> **EXERCISE DESCRIPTION**:
Repeat only the stretch of lines below that runs from the line with "[BlockTrends] (131, 93)" through the line with "QR Asset Management (27, 4)", unaltered.

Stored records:
################
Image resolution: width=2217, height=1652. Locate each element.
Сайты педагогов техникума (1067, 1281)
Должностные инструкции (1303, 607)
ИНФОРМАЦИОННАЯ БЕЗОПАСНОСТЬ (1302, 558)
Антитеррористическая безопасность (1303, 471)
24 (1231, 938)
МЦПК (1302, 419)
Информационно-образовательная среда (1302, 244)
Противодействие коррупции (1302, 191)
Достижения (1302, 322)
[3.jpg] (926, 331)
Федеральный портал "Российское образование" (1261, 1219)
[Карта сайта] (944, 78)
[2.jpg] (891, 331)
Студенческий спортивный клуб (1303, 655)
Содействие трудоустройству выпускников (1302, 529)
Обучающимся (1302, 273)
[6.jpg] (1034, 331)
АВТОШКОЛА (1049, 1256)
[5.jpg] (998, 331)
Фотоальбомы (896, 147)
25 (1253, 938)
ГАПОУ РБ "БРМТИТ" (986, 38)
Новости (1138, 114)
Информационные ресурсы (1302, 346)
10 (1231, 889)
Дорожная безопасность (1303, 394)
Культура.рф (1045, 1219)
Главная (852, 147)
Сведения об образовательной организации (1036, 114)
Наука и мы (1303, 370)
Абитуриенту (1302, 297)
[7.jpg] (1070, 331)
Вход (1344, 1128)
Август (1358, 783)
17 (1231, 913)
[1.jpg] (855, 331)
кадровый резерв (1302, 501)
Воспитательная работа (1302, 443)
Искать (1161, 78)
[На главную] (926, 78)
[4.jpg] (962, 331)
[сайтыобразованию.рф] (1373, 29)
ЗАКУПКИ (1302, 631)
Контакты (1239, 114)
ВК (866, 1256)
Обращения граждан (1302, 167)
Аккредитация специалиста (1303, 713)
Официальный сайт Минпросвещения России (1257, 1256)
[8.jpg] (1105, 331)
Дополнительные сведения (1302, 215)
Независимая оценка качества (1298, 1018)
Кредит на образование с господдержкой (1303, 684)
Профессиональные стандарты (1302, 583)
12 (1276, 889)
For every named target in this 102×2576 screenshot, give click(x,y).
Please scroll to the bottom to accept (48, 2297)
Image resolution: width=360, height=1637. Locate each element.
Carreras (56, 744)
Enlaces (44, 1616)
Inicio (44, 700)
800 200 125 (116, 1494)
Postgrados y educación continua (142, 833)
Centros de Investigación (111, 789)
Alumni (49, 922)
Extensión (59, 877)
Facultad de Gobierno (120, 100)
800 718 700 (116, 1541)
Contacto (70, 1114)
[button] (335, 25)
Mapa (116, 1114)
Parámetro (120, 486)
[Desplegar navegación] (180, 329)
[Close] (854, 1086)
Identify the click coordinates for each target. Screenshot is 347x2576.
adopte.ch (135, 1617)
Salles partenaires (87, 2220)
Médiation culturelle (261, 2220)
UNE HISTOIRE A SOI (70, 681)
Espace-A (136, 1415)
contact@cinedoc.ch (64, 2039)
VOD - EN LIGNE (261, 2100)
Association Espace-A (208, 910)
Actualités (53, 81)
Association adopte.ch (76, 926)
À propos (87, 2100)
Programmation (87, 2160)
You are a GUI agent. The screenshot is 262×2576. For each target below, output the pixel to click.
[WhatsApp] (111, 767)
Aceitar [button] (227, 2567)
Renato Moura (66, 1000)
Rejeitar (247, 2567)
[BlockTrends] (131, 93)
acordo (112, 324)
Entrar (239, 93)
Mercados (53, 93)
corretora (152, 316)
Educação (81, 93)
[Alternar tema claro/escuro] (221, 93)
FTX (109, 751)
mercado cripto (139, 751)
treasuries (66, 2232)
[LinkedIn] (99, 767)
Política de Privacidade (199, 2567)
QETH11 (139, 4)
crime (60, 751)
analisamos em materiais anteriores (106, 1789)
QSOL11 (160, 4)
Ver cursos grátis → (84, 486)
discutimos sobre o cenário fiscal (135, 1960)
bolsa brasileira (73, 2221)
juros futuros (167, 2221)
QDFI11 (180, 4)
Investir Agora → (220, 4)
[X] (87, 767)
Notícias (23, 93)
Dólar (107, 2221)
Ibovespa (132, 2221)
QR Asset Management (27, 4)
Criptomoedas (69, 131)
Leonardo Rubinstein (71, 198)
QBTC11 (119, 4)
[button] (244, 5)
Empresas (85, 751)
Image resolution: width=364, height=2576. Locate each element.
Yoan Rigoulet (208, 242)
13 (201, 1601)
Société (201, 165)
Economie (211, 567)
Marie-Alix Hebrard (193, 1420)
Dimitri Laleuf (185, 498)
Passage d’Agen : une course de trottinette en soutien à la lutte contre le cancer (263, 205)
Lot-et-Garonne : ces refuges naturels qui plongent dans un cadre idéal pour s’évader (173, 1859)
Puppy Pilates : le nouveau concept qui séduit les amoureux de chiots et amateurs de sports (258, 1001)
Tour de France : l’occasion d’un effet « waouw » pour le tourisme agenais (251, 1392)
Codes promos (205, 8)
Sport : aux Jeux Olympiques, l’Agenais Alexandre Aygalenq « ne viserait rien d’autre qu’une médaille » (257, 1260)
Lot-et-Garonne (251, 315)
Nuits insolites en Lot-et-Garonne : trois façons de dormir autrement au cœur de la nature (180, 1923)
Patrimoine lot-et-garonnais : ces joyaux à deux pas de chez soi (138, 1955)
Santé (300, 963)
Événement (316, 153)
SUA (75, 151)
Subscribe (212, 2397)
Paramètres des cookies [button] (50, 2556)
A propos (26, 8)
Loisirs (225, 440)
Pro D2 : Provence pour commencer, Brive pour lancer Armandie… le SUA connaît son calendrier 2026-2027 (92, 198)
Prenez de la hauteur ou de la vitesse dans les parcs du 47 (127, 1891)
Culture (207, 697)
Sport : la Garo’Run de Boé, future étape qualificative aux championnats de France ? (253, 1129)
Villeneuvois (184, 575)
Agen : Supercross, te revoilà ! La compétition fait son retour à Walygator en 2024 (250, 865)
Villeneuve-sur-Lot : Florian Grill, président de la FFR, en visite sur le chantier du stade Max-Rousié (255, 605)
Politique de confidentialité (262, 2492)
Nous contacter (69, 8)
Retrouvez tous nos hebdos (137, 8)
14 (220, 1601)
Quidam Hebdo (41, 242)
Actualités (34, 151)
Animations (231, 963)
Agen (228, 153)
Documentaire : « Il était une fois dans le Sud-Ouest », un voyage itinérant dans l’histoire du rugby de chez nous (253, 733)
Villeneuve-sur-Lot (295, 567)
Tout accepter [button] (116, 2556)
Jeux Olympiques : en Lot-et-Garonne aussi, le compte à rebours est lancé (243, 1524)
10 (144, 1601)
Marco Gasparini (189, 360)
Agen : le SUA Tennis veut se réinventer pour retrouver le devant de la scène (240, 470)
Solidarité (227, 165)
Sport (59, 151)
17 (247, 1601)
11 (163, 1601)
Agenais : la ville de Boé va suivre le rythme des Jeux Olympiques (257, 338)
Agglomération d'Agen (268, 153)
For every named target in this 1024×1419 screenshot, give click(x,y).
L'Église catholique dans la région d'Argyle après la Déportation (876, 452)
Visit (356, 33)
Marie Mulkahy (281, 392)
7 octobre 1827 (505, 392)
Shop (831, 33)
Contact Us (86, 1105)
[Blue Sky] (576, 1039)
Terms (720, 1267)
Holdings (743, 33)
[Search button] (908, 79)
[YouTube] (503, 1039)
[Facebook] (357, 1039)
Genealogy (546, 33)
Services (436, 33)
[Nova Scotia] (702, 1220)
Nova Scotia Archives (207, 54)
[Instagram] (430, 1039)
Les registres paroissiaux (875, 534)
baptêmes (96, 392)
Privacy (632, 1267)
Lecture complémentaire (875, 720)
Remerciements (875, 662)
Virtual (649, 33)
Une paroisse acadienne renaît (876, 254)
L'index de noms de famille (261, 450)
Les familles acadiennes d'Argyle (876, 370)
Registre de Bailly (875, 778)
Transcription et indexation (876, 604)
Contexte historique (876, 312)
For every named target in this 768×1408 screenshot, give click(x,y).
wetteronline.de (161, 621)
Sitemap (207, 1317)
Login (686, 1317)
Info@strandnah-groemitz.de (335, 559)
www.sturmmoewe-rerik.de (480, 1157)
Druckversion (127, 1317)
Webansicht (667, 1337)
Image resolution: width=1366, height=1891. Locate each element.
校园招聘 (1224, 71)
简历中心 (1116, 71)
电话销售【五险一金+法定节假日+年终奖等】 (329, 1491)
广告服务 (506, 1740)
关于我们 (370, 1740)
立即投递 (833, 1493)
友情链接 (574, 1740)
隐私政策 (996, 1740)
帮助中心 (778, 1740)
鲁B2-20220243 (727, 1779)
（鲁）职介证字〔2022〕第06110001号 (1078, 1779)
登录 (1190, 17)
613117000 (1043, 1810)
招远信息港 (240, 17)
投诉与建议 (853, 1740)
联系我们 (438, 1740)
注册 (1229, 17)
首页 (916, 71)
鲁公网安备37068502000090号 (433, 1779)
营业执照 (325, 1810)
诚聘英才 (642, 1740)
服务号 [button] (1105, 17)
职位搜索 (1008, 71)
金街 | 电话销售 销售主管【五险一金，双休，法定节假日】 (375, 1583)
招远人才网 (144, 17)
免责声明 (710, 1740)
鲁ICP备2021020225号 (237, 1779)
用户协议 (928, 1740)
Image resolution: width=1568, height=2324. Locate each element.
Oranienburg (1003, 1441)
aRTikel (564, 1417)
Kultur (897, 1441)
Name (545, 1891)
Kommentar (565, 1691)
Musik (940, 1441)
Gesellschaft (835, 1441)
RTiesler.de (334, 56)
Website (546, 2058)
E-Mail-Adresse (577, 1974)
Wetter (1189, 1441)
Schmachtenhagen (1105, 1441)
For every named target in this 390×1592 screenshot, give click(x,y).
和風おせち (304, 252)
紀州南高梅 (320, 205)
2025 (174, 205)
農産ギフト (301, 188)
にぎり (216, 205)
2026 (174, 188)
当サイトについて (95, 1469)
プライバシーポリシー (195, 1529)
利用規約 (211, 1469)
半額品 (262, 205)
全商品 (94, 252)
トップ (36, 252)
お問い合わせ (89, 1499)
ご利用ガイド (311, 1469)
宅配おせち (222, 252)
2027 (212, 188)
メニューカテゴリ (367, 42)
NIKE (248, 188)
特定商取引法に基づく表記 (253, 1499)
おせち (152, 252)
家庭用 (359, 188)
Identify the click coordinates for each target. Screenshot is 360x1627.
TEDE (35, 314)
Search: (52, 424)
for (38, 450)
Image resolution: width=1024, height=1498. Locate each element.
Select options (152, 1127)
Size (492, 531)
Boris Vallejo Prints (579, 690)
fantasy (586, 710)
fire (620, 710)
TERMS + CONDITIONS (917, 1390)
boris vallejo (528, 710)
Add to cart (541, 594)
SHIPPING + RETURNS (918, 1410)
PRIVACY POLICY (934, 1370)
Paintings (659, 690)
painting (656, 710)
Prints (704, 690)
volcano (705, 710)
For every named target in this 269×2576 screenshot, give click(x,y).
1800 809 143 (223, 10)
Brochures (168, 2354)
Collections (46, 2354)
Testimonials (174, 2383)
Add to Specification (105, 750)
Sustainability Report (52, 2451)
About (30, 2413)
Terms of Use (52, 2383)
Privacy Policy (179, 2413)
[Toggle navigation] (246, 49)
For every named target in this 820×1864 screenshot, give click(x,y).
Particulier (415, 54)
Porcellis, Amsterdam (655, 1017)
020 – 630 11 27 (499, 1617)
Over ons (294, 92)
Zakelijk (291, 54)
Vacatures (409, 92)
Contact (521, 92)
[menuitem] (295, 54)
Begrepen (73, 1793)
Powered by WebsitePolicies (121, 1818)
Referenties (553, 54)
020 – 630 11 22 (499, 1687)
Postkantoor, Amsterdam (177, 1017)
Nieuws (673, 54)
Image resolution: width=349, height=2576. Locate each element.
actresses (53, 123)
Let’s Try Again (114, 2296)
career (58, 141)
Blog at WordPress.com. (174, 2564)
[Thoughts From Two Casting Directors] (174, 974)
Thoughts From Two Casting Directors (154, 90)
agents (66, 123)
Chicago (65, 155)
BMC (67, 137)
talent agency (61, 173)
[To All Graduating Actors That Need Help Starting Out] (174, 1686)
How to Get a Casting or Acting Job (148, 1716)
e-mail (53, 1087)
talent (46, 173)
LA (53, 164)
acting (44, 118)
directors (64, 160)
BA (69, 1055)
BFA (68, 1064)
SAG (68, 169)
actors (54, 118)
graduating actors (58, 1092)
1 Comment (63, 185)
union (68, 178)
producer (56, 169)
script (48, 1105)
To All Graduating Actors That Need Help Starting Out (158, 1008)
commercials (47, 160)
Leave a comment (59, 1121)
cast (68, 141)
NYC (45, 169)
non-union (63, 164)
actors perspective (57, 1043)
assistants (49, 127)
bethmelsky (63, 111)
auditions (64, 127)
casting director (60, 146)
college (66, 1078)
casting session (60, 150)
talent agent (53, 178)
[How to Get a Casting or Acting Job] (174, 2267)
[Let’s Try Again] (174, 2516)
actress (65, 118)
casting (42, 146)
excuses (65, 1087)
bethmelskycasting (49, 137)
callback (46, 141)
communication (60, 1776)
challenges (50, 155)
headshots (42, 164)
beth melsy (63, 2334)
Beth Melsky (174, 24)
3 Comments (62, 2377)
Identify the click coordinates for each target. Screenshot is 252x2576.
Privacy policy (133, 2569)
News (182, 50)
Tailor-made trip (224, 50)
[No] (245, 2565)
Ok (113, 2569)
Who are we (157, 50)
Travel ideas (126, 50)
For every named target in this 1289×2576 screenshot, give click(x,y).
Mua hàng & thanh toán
################
> **TASK OUTPUT**:
[BlockTrends] (131, 93)
acordo (112, 324)
Entrar (239, 93)
Mercados (53, 93)
corretora (152, 316)
Educação (81, 93)
[Alternar tema claro/escuro] (221, 93)
FTX (109, 751)
mercado cripto (139, 751)
treasuries (66, 2232)
[LinkedIn] (99, 767)
Política de Privacidade (199, 2567)
QETH11 (139, 4)
crime (60, 751)
analisamos em materiais anteriores (106, 1789)
QSOL11 (160, 4)
Ver cursos grátis → (84, 486)
discutimos sobre o cenário fiscal (135, 1960)
bolsa brasileira (73, 2221)
juros futuros (167, 2221)
QDFI11 (180, 4)
Investir Agora → (220, 4)
[X] (87, 767)
Notícias (23, 93)
Dólar (107, 2221)
Ibovespa (132, 2221)
QR Asset Management (27, 4)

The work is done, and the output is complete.